┌─ Source data

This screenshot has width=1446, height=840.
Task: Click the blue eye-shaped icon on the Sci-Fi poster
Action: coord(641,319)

└─
┌─ Source data

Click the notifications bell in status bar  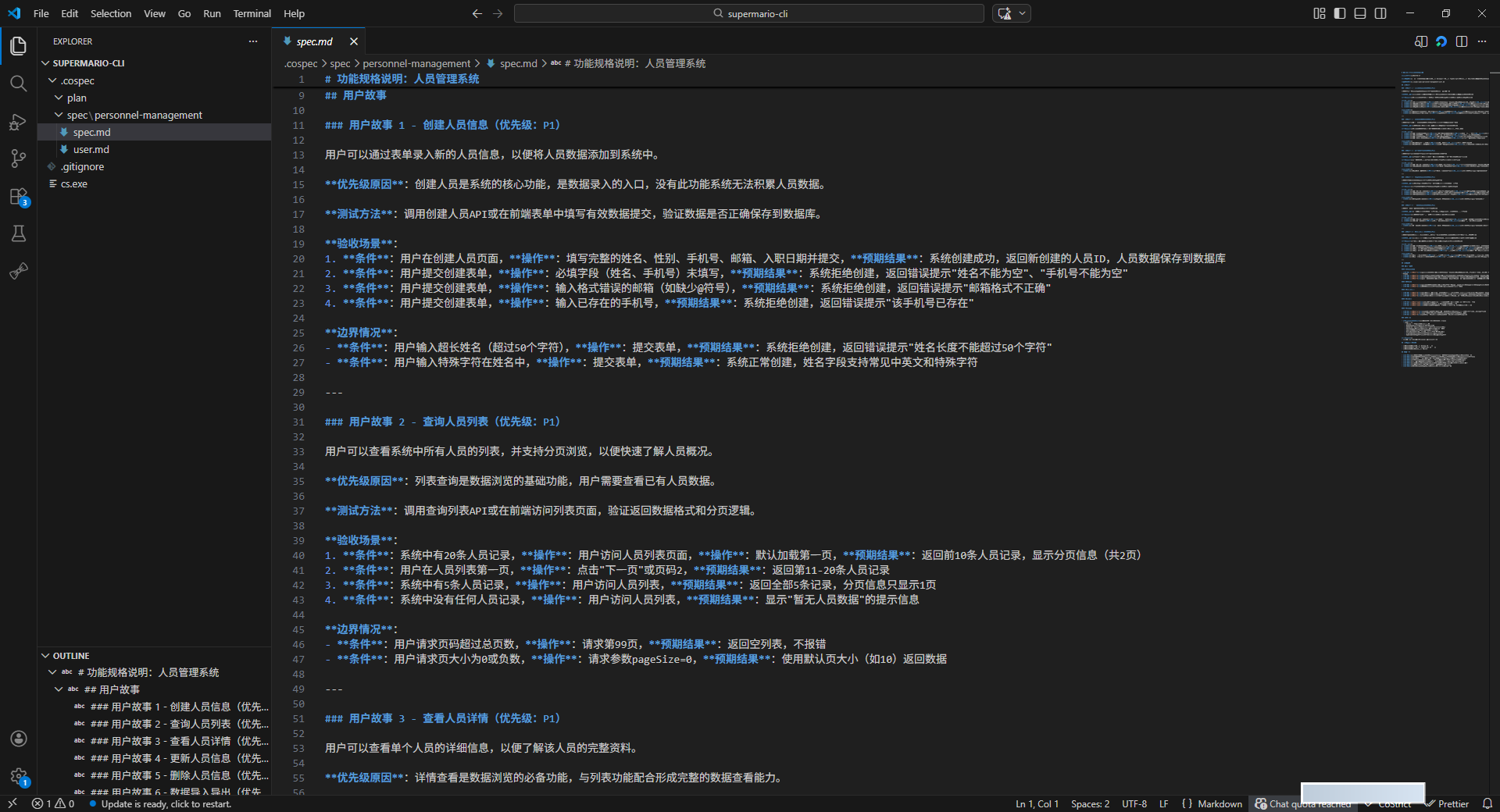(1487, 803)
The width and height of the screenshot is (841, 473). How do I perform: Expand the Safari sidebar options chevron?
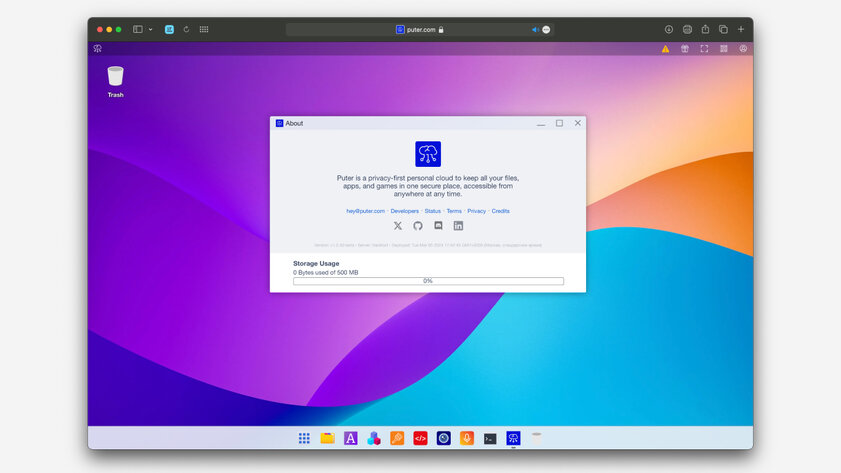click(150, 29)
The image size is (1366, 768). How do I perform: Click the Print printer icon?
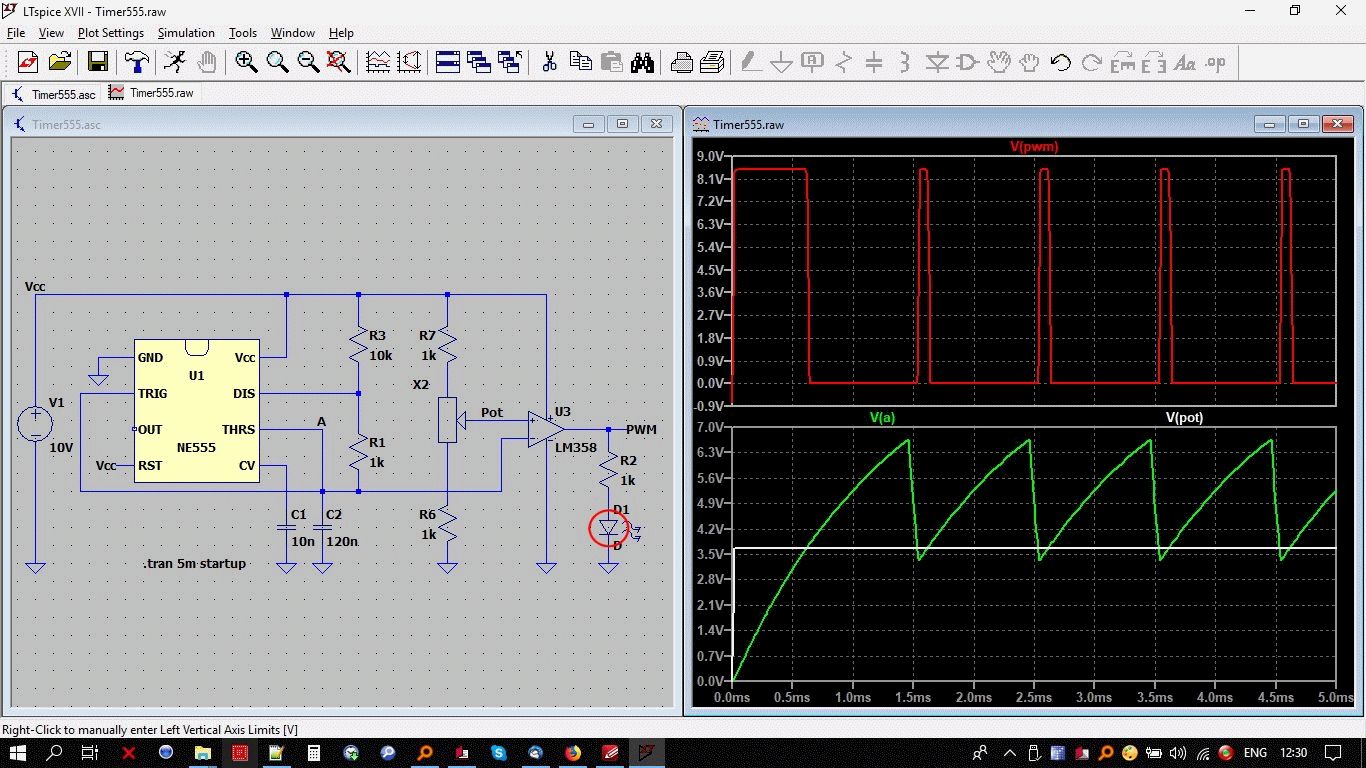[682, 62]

└─
┌─ Source data

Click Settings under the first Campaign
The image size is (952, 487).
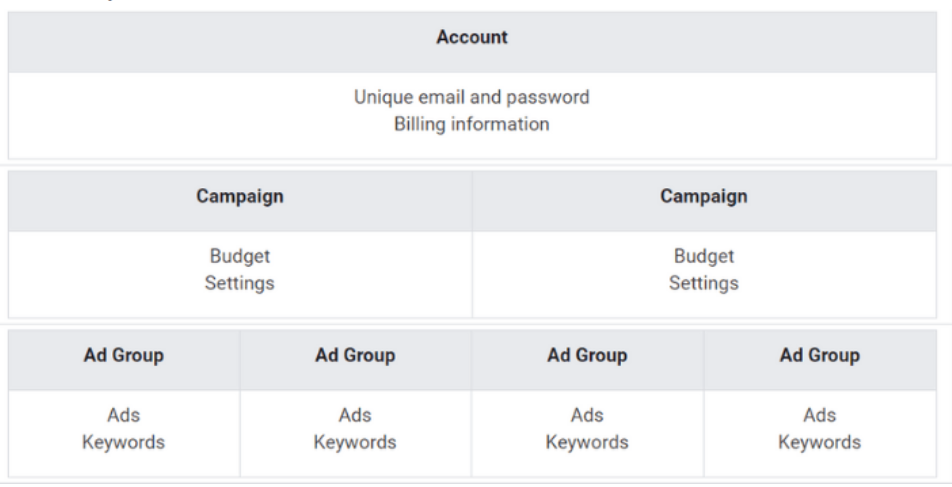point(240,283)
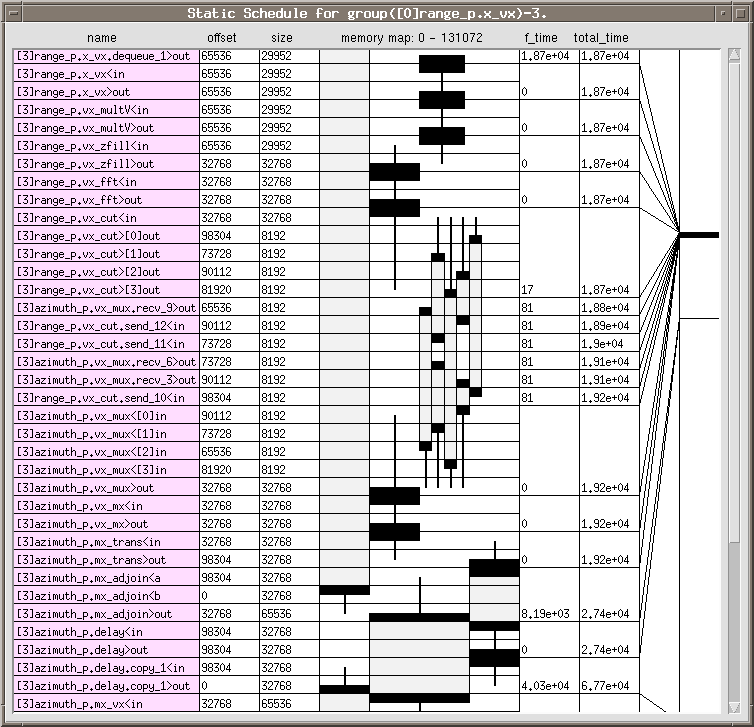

└─

• Short task
Render the rows from the line with "Click Settings under the first Campaign" up to and including the line with "point(240,283)" as a numbered list, skipping blank lines and leaving out the pictures.

• Full answer
1. Click Settings under the first Campaign
2. The image size is (952, 487).
3. point(240,283)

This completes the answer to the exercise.